> _CONSIGNE_
Recopiez intégralement et sans aucune modification l'extrait ci-dessous sur le capital et le financement des entreprises créées en 1998.

> _EXTRAIT DU DOCUMENT_
......
Le capital social déclaré varie très sensiblement selon le secteur où s’est fait l’investissement et selon que la création est pure ou par reprise. On le voit sur le graphique concernant le capital moyen des SARL.
Les reprises de SARL étant peu nombreuses, les fortes valeurs constatées pour l’industrie (hors IAA), les services aux entreprises et l’Éducation-Santé-Action sociales peuvent s’expliquer par la reprise exceptionnelle d’unités importantes.
Une question complémentaire sur la propriété des entreprises créées permet de déterminer la part des filiales, créations d’entreprises par d’autres entreprises. Elle est de 7,1 % en 1998, ces unités étant généralement plus importantes que la moyenne en termes de capitaux investis, d’emploi et de chiffre d’affaires.
Les sources de financement des entreprises créées en 1998
Part (%) des entreprises créées en 1998 ayant déclaré avoir eu recours à la source de financement citée (Source : SINE 1998) | |
Ressources personnelles | 61,2 |
Emprunts bancaires | 28,5 |
Autres emprunts | 9,6 |
Apport en capital d’autres sociétés | 8,0 |
Subvention | 2,2 |
Le tableau ci-dessous donne la synthèse des réponses.
......
> _DONNÉES FOURNIES_

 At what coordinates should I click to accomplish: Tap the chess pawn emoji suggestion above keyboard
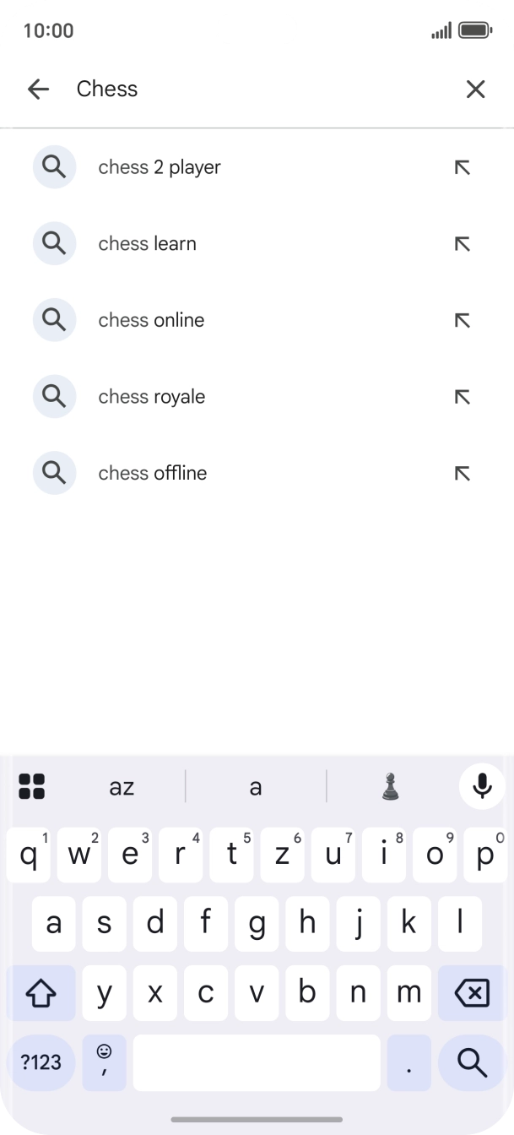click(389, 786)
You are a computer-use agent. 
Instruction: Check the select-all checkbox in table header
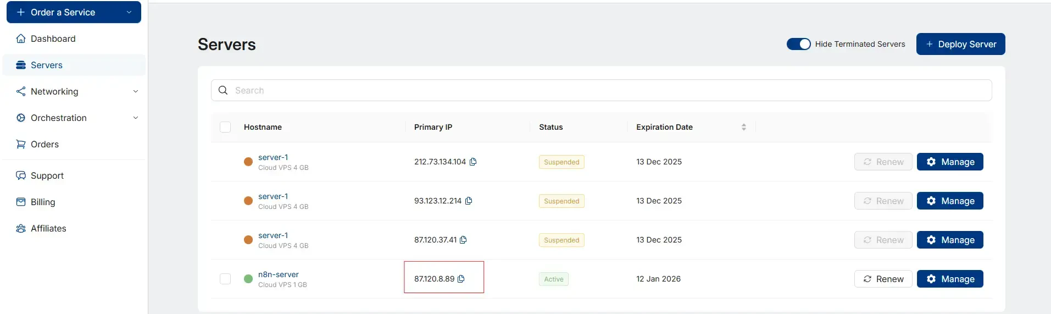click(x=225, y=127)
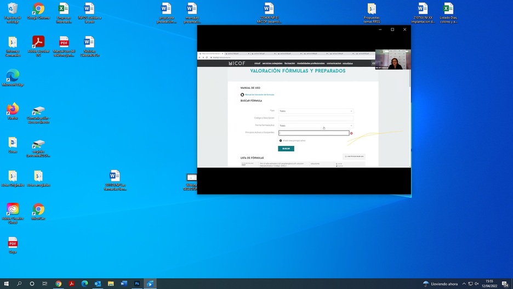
......
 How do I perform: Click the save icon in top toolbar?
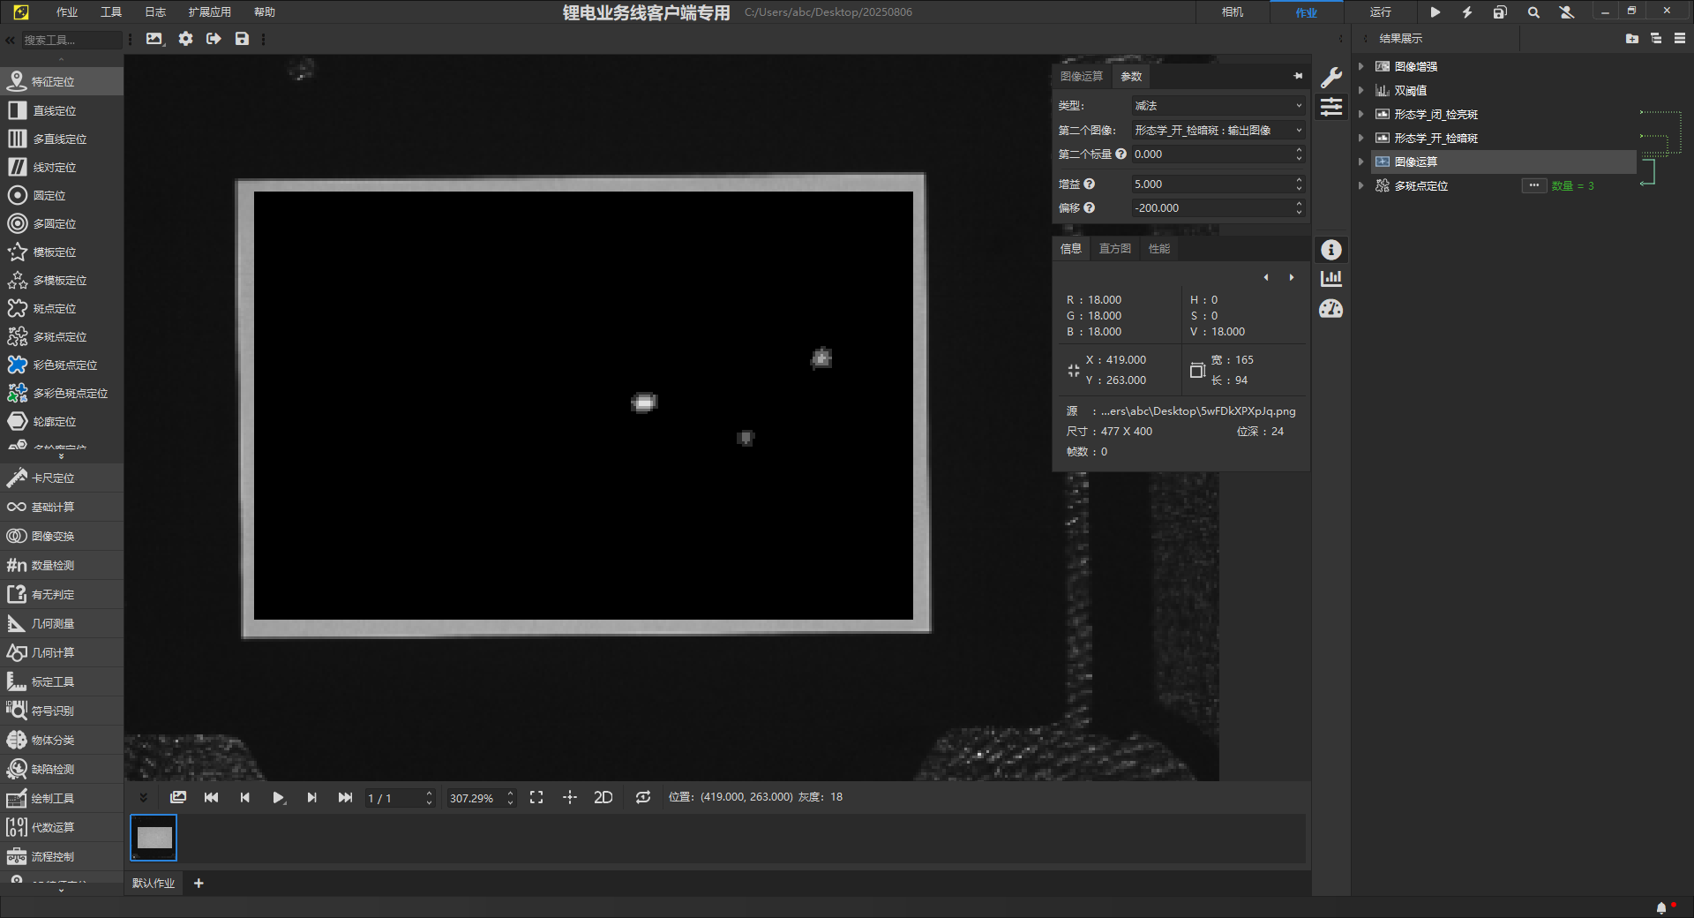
......
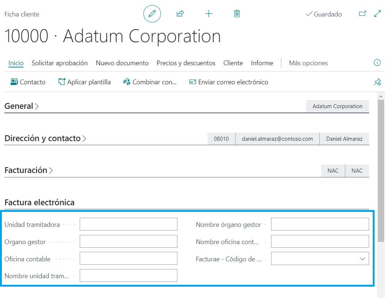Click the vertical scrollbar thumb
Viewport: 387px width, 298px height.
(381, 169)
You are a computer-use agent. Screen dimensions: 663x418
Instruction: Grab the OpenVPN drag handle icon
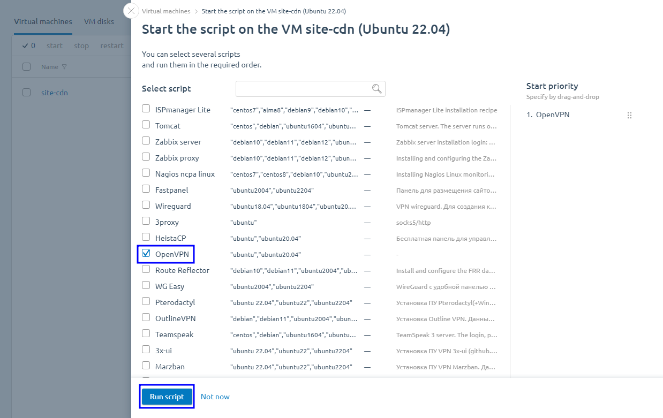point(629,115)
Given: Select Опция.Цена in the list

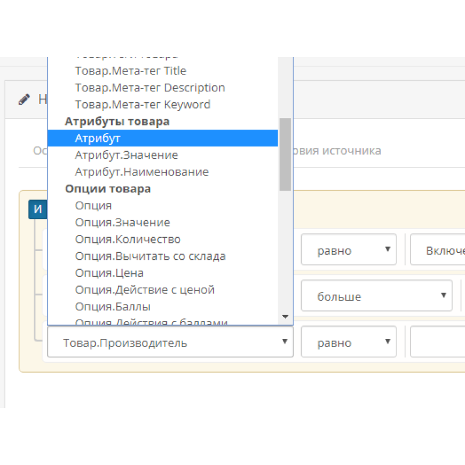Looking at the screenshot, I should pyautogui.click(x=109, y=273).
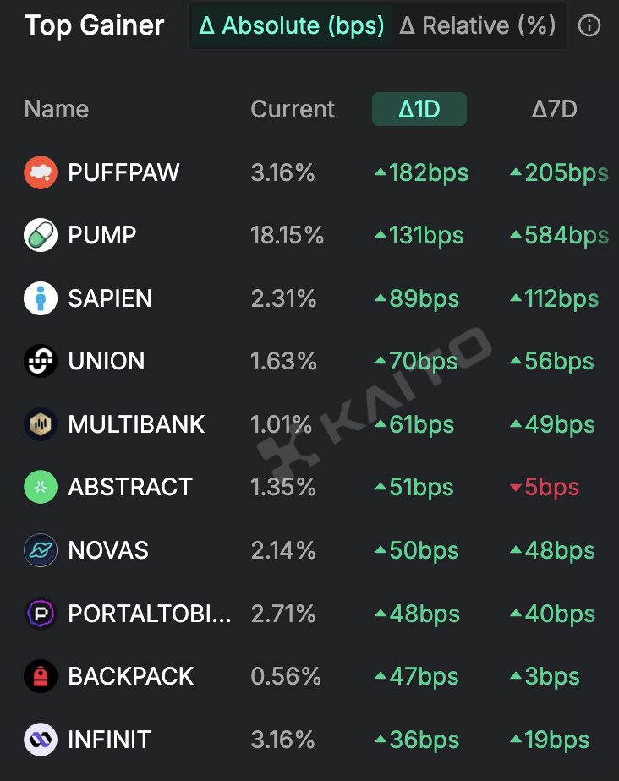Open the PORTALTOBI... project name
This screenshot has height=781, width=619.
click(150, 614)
......
> _RÉPONSE COMPLÈTE_
Le capital social déclaré varie très sensiblement selon le secteur où s’est fait l’investissement et selon que la création est pure ou par reprise. On le voit sur le graphique concernant le capital moyen des SARL.
Les reprises de SARL étant peu nombreuses, les fortes valeurs constatées pour l’industrie (hors IAA), les services aux entreprises et l’Éducation-Santé-Action sociales peuvent s’expliquer par la reprise exceptionnelle d’unités importantes.
Une question complémentaire sur la propriété des entreprises créées permet de déterminer la part des filiales, créations d’entreprises par d’autres entreprises. Elle est de 7,1 % en 1998, ces unités étant généralement plus importantes que la moyenne en termes de capitaux investis, d’emploi et de chiffre d’affaires.
Les sources de financement des entreprises créées en 1998
Part (%) des entreprises créées en 1998 ayant déclaré avoir eu recours à la source de financement citée (Source : SINE 1998) | |
Ressources personnelles | 61,2 |
Emprunts bancaires | 28,5 |
Autres emprunts | 9,6 |
Apport en capital d’autres sociétés | 8,0 |
Subvention | 2,2 |
Le tableau ci-dessous donne la synthèse des réponses.